К счастью, он привлек внимание выдающегося хореографа Александра Горского, пришедшего в студию в поисках талантов для своего экспериментального класса в школе Большого. После революции множество танцовщиков уехало за границу, и балет Большого только возрождался.

Худой бородач в черной толстовке, идол московского балета Горский, увидев Асафа, понял, какой дар попал ему в руки.

– Вот он будет делать движения, а вы повторяйте за ним, – велел Горский классу.

Я не берусь соперничать с бесчисленными энциклопедиями, балетными монографиями, мемуарами, в которых славят имя Асафа Мессерера.
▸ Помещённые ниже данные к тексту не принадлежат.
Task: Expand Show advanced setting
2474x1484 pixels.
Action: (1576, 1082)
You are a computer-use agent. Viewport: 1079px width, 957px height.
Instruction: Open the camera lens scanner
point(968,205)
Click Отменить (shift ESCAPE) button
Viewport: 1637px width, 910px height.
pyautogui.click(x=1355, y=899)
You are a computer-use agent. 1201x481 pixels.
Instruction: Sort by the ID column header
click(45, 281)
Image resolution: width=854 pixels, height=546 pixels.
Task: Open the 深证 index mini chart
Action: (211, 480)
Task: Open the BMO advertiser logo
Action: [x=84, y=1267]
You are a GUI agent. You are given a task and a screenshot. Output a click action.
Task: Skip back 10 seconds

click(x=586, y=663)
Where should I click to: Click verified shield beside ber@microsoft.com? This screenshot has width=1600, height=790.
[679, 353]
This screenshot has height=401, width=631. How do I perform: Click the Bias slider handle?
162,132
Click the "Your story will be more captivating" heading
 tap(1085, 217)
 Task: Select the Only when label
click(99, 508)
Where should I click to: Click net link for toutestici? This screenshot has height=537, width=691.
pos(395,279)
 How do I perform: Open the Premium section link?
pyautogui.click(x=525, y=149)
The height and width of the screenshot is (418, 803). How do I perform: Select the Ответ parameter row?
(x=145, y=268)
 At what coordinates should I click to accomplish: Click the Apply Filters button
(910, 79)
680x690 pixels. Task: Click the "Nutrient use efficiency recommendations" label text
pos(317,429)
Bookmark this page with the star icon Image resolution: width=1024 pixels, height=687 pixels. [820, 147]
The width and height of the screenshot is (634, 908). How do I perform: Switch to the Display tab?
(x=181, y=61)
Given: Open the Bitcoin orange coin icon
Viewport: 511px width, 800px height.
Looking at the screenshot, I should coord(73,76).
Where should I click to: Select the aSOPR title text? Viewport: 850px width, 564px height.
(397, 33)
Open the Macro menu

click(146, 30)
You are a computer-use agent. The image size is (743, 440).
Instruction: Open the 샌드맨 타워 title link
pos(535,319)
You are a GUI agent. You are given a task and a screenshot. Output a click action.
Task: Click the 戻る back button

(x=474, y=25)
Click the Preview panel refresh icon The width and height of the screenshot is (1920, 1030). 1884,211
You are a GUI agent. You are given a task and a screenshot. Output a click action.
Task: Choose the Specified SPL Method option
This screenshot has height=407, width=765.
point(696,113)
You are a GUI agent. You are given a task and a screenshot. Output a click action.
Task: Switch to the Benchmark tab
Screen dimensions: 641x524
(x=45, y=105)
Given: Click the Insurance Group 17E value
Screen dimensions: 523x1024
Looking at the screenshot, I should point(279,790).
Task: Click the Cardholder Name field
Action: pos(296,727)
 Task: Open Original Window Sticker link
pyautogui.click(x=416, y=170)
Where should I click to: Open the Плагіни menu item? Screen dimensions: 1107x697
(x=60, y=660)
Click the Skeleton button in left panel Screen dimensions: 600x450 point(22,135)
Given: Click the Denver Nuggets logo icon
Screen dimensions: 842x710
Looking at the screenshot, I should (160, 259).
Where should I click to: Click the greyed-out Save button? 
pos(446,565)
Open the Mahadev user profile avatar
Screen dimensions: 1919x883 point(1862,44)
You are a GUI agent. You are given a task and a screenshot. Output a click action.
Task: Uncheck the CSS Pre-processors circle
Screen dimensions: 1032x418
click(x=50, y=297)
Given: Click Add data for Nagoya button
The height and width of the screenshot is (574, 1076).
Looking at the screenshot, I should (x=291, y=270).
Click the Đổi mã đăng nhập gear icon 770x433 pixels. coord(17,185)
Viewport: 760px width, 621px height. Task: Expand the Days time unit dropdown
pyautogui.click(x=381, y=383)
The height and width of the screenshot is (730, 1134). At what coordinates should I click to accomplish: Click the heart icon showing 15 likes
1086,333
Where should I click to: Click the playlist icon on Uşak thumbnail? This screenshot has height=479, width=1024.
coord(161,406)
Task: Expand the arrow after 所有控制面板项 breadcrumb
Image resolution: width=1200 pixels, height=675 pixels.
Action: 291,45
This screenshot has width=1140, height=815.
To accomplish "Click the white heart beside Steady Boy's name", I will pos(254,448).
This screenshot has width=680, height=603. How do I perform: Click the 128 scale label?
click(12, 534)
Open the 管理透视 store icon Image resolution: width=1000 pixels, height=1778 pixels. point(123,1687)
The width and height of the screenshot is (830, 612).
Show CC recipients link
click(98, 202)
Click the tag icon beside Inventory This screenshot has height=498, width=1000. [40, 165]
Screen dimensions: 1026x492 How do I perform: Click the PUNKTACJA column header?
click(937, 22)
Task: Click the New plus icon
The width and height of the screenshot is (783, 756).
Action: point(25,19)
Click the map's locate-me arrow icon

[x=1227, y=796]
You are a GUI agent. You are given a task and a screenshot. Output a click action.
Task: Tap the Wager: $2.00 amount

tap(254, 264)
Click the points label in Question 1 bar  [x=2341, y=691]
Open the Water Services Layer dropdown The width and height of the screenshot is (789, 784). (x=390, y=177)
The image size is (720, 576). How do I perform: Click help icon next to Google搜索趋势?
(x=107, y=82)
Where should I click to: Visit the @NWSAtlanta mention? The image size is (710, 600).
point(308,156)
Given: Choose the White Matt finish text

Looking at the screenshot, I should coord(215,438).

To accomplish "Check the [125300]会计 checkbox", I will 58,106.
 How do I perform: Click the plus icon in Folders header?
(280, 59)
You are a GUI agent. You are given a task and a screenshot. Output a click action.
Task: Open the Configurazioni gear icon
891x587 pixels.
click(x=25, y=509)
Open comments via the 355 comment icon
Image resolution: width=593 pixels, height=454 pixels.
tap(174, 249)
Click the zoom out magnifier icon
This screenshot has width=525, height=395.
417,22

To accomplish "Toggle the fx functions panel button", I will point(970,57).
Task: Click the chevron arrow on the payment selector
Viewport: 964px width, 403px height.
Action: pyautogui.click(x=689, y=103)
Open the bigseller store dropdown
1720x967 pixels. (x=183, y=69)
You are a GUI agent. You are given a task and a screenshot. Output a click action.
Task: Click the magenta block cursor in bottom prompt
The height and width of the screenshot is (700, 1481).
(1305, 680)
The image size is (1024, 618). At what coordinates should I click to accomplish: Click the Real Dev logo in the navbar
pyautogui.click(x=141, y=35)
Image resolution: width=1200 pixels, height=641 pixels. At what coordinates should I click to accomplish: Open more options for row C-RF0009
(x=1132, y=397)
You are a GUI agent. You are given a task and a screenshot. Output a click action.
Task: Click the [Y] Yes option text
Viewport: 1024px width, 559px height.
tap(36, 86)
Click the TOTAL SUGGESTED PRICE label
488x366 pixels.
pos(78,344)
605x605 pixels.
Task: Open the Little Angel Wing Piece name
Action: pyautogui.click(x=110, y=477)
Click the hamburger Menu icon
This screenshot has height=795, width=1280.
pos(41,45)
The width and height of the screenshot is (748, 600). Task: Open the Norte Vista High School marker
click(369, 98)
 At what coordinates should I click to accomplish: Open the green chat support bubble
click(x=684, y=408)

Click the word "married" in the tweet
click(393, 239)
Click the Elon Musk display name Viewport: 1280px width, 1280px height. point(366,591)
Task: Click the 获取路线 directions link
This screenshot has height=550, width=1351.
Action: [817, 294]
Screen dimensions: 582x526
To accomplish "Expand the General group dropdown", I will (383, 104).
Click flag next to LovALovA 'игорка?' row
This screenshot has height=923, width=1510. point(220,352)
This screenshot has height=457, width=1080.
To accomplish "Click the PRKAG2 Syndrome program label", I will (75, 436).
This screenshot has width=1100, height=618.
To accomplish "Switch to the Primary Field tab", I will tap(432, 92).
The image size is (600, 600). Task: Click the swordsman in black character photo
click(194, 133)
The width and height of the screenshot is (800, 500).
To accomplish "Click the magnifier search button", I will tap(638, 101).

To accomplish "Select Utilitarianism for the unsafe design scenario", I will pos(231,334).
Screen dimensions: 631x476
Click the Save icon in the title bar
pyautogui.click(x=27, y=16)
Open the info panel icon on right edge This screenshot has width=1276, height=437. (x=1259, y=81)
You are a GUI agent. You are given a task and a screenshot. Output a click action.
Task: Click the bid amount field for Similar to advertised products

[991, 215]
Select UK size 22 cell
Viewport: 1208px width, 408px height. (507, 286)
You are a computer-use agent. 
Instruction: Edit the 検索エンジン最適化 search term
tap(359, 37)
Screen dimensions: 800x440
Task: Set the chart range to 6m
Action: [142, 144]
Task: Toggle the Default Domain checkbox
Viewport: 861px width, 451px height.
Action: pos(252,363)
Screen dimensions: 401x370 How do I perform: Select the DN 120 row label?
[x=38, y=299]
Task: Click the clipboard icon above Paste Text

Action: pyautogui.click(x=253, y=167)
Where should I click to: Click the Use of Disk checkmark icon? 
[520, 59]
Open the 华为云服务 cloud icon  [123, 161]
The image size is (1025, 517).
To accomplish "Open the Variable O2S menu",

Есть, наконец, его собственные книги. Но как партнерша, протанцевавшая с ним немало лет, как балерина, повидавшая на своем веку блистательных балетных педагогов, скажу: такие таланты редкость.

Смогу ли я описать Асафа? Голубоглазый блондин, пропорционально сложенный, заядлый спортсмен, феноменальная виртуозность техники, чистота линий, благородство позы, стопы с красивым подъемом, что важно для классического премьера, грандиозный прыжок, огромный дар балетного актера, легкость и четкость движений, невероятная физическая выносливость – Асаф был божественным танцовщиком. Танцовщик-первооткрыватель, изобретатель, он, помимо прочего, дал мировой хореографии множество новых, невиданных ранее элементов. История классического мужского танца, думается мне, вообще немыслима без его имени.